56 In my view there is no basis for construing s 37 as if the words "for any reason" were present. In particular, it is not apparent that there has been an inadvertent failure by the legislature to deal with an eventuality that must be dealt with if s 37 is to achieve its purpose: see Taylor at 544 [23]. The purpose of s 37, as identified by the Tribunal - to provide two methods of satisfactorily accounting to the Collector - is achievable without the Collector being able capriciously to remove one of those methods.

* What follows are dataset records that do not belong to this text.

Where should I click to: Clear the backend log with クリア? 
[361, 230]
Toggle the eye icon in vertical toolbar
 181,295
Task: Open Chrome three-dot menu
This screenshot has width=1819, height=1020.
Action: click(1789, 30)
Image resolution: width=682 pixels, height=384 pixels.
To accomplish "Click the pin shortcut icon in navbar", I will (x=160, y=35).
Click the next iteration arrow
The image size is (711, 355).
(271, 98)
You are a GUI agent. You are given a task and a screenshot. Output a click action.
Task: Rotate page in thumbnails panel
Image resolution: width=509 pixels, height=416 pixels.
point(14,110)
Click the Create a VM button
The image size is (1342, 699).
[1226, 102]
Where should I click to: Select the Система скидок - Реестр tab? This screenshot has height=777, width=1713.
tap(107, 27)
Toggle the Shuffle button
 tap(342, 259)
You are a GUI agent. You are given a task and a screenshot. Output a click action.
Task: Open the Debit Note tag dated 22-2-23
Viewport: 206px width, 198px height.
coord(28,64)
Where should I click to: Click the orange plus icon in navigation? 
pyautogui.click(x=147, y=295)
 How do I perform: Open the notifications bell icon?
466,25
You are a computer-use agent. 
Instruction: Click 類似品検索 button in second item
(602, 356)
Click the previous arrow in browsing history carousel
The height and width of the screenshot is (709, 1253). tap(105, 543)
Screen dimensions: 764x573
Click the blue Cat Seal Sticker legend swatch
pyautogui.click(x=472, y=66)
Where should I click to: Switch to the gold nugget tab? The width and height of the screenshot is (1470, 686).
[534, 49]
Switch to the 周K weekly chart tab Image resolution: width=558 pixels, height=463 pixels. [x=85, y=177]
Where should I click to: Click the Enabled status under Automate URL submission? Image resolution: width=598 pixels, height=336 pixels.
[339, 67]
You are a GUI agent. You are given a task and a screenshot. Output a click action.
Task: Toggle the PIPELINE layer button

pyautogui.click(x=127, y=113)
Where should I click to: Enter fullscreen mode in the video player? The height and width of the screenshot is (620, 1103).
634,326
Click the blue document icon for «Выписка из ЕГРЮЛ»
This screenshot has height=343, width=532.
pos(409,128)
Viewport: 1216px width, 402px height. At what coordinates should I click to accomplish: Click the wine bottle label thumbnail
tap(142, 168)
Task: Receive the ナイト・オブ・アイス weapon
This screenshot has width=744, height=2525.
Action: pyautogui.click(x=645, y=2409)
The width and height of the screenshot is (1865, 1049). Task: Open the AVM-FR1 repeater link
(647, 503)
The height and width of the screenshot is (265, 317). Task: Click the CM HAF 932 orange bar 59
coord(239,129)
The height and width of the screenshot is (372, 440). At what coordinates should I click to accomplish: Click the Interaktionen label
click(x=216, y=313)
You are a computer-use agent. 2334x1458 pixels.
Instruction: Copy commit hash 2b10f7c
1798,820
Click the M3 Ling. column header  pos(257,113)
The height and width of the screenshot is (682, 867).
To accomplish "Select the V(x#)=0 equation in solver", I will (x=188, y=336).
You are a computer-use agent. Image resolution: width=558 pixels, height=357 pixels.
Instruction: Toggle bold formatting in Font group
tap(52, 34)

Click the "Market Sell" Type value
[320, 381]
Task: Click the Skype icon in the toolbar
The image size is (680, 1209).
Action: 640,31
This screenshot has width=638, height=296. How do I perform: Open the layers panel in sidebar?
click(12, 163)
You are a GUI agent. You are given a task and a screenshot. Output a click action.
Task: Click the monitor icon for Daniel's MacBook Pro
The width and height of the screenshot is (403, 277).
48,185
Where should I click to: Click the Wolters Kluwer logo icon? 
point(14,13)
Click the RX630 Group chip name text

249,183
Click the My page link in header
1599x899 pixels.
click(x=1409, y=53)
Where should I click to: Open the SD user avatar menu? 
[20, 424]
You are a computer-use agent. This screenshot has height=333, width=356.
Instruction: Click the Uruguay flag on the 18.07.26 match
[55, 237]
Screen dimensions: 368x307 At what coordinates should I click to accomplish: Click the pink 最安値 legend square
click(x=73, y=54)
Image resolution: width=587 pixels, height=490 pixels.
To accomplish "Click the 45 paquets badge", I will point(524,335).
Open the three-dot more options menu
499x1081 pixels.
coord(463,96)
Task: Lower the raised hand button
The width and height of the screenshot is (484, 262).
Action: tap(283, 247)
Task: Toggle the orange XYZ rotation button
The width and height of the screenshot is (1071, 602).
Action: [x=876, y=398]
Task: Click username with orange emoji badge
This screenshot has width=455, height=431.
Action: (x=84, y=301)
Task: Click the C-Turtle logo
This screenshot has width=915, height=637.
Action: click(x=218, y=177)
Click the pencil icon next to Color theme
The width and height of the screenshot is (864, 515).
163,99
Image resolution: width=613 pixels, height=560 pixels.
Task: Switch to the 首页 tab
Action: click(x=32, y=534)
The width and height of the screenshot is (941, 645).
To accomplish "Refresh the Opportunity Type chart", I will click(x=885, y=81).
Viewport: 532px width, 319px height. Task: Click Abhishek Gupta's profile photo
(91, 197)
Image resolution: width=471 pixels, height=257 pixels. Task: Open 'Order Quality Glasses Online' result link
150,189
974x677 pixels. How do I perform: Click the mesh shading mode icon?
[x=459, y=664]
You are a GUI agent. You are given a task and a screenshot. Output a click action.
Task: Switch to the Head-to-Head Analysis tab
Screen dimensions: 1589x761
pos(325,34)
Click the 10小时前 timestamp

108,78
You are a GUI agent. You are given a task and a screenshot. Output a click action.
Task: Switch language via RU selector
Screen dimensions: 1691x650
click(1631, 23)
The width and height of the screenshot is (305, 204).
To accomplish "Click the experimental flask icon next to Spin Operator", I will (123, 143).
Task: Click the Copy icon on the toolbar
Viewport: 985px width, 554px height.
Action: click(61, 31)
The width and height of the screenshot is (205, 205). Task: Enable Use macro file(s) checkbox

57 For the reasons set out at [41] to [56] above, the Tribunal erred in construing the expression "unable to sight the goods" as meaning "unable to sight the goods for any reason" (T[57]; Tribunal's emphasis). Section 37 should be construed in a manner consistent with a legislative intention of providing to the recipient of a request to account the opportunity to satisfactorily account to the Collector by either having the Collector sight the goods or (where the Collector is unable to sight the goods) by otherwise satisfying the Collector that the goods have been dealt with in accordance with the Customs Act. The expression "unable to sight" in s 37 requires a factual inquiry as to whether the Collector is unable to sight the goods. There are various factual scenarios which may or may not satisfy this expression. However, a refusal to sight the goods, when requested to do so, does not fit within that expression.